A primeira voz ouvida é a de Madalena, que se agarra aos resquícios de sua história. A doença foi apagando de sua memória acontecimentos e experiências, restando-lhe fragmentos difíceis de encaixar em uma trama que faça sentido. Apesar da convivência diária com Alice, são raros os momentos em que a reconhece como sendo sua filha. O apartamento já não se parece com seu lar. Com tantas lacunas em suas lembranças do passado, o presente é confuso, inseguro e perturbador.
Tudo o que se passa na mente de Madalena é habilmente transmitido através da escrita de Bia Barros. Cada palavra solta, cada conexão arbitrariamente feita dá uma ideia da experiência devastadora de se ausentar pouco a pouco de si mesmo.
Quando viramos o livro e ouvimos Alice, muitas lacunas são preenchidas e novos detalhes são conhecidos. Seu relato nos mostra como passou de uma jovem cheia de sonhos, que estudava e trabalhava, para a única responsável pelos cuidados da mãe, cada vez mais dependente. Assim como muitas mulheres, Alice passou a ver sua vida girar em torno da atividade de cuidar.
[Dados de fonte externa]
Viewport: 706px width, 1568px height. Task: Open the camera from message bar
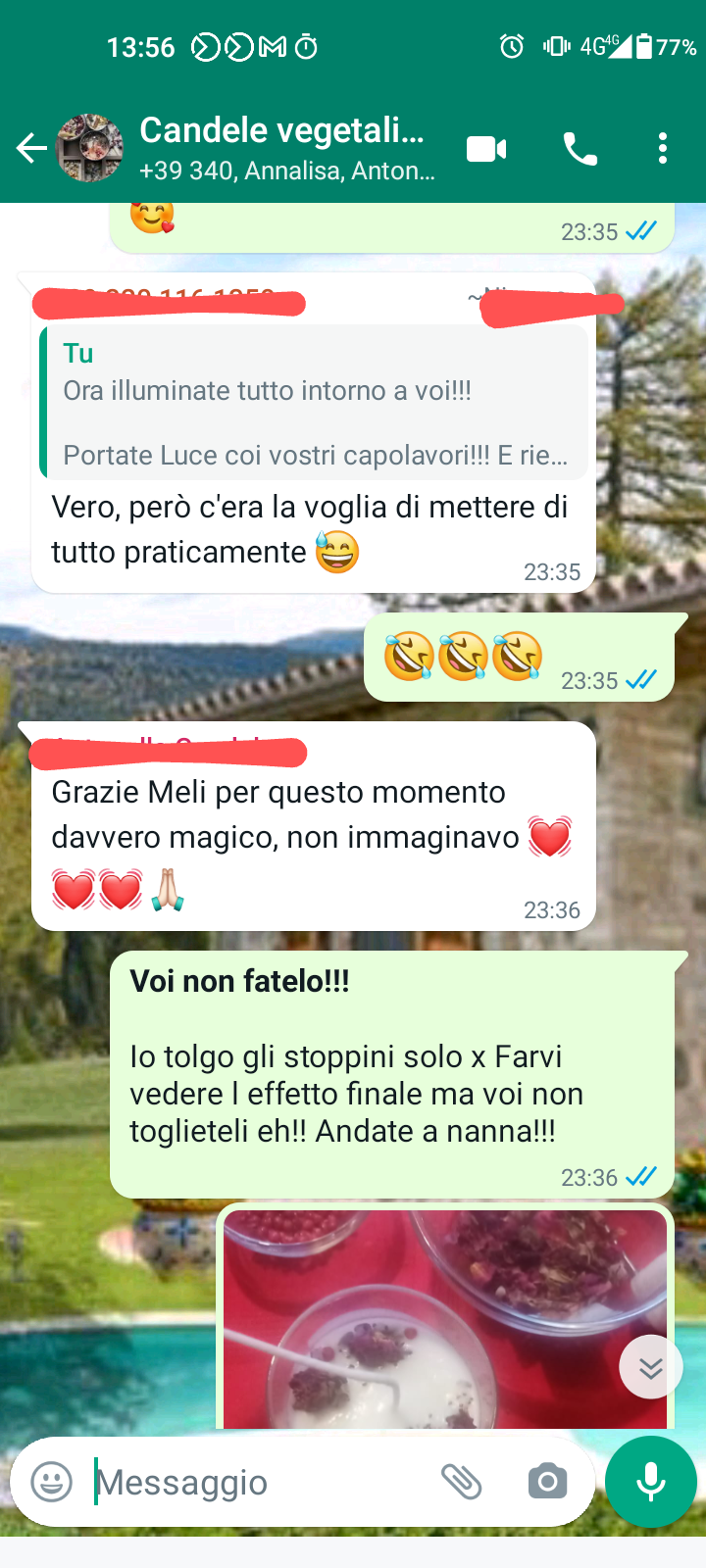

Sem o apoio do irmão e sem qualquer benefício governamental, as condições financeiras se tornam precárias.
Todo esse contexto contribui para que passe a haver uma ambivalência na relação com Madalena. Apesar de todo o amor que sabemos que sente pela mãe, Alice tem momentos de irritação, frustração, raiva. Ela é humana, afinal. E a autora está preocupada em retratar a realidade, não em maquiá-la. Se julgamos as atitudes de Alice durante a narração de Madalena, somos convidados a praticar a empatia quando conhecemos seu lado da história.
Madalena, Alice tem poucas páginas, mas elas são carregadas de sentimentos. Temas como a velhice, a solidão, o medo e a culpa são trazidos à tona o tempo todo, gerando muitas reflexões. A leitura não é leve, não tem enfeites, não poupa o leitor. É impossível concluí-la sem ser afetado por ela.